Veema peered through the glass pod at their latest subject. The human was young, perhaps eighteen years by his species’ standards. Her four eyes noted physical traits and the style of clothing. “Flannel shirt. Denim pants. Heavy boots. This one was hiking?”
“Camping,” Weez replied. “The trap caught his backpack, too. Chock full of materials they use to pretend they are living in the wild.”
“You can’t blame them for trying to connect with their planet,” Veema chided.
Weez was too intent on getting started to listen. He struck the top of the pod with his long tongue to open it. Disinfectant steam poured over the human and then coalesced into pressured restraints over his limbs. “Take the measurements,” Weez ordered.
Veera suppressed a growl as she slipped on the scanning glasses. Weez applied various sensors and appliances to the human. Cerebral wires in his temples. Skeletal clamps on his legs and arms. She recorded the human’s vitals as the devices relayed her information, including height and weight, blood type, and cerebral output.
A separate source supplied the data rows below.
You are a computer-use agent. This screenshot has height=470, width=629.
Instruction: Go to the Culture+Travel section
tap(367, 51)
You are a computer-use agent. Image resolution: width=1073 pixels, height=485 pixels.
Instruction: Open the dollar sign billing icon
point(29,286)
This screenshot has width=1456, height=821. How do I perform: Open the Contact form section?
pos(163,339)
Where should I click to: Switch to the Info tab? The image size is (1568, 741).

When she finished, Weez hooked a tube to the boy’s arm and drew a blood sample into a specimen bag. “How much are you taking?” she asked warily.
“Six klarps.”
“That’s more than a human pint. He needs that liquid to distribute oxygen into his system.”
“He’ll grow more.”
The plumage down Veera’s back rippled in distress. Blood fascinated her; no creature on her homeworld possessed anything remotely similar. But Weez was the sort of scientist who would take every drop for research.
Once Weez stored the blood, he handed Veera an extractor. “Take a molar. Or an incisor.”
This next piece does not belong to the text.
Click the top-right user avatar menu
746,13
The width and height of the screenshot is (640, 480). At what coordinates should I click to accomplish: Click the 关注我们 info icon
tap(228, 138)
“That’s not necessary. We have detailed scans—”
“I want a real specimen.”
Veema looked to the human locked in his dreamless sleep. “This will harm him.”
“His species regrows teeth.”
“He’s far too old to grow new ones.”
“Pull a tooth, Veera,” Weez snapped. “That’s an order.”
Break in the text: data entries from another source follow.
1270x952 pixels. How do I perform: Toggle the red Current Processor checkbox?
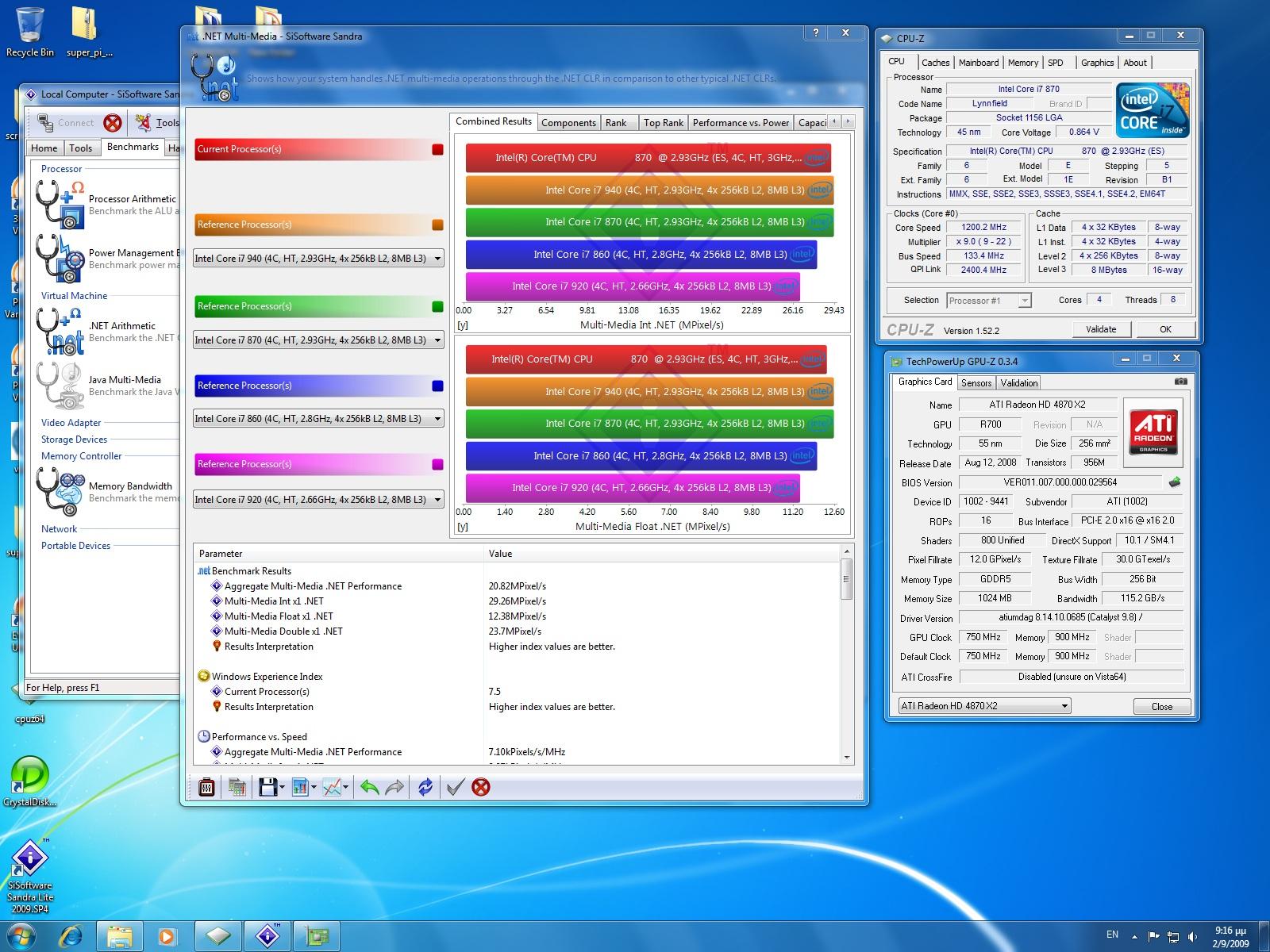click(437, 149)
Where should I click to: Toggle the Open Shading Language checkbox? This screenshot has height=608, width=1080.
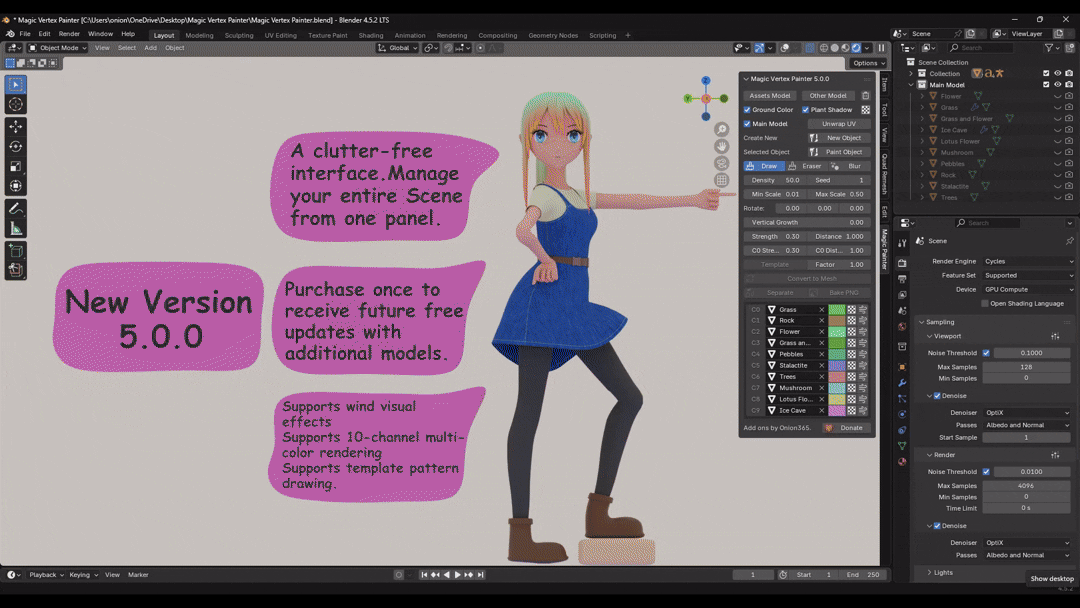(x=985, y=303)
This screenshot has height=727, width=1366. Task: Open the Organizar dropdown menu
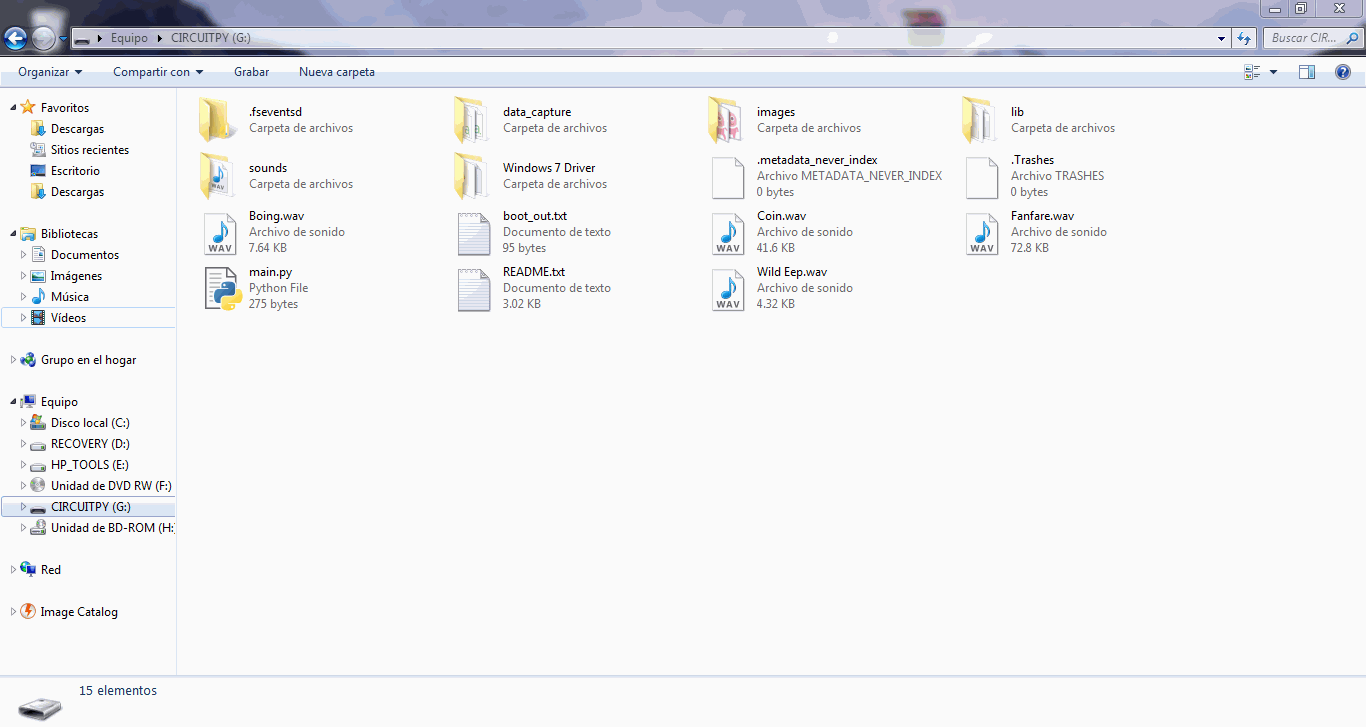pos(49,71)
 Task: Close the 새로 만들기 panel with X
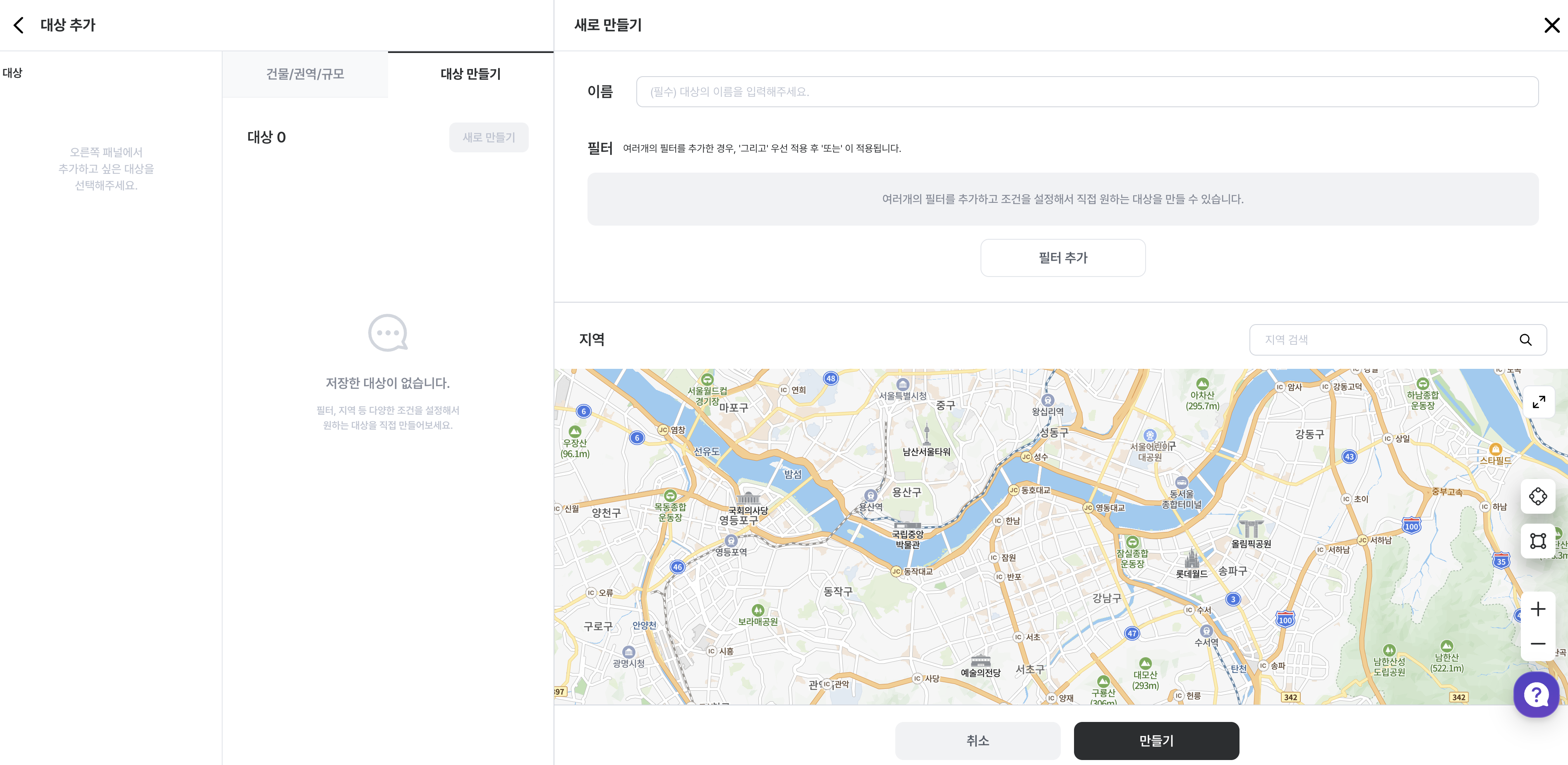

Veera gripped the device, making the metal hurt her hand. She clenched her feathers to her body as she reached for the human’s mouth.
At the touch of her fingers, the human inhaled sharply. His two brown eyes snapped open.
Weez jumped back. “Curses! He must be resistant to the anesthetic.”
Veera didn’t answer. The human’s eyes were darting in every direction. He spoke something in a human language…words varied across the stars, but tone tone was universal. His was a tone of terror.
“He can’t be seeing us!” Weez reached for the syringe of neurotoxin. When the human saw the needle, he screamed and thrashed in his restraints.
Veera felt her soul twist. How terrifying it must be for him to be pulled from his habitat onto a ship in orbit, prodded and analyzed by creatures he’d never even imagined existed. This couldn’t continue…
“Doctor, stop,” Veera pleaded.
“You know the rules,” Weez muttered. He gripped the human’s neck and aimed the syringe.
Veema lashed out with her claws. Weez collapsed unconscious in a heap of feathers. Stepping over her superior, she approached the human with a compassionate face.
Every inch of the human’s body trembled. His eyes were secreting salty tears, his lips murmuring something that could have been a prayer or a plea for mercy.
Gently, she undid the equipment from his body. All the while, the human watched and held his breath. When she finished, she said in the kindest tone, “I don’t have a heart. But I assure you, I’m not heartless.”
With a crack of her tongue, the pod snapped shut. It dropped through the floor into space and rocketed back to Earth.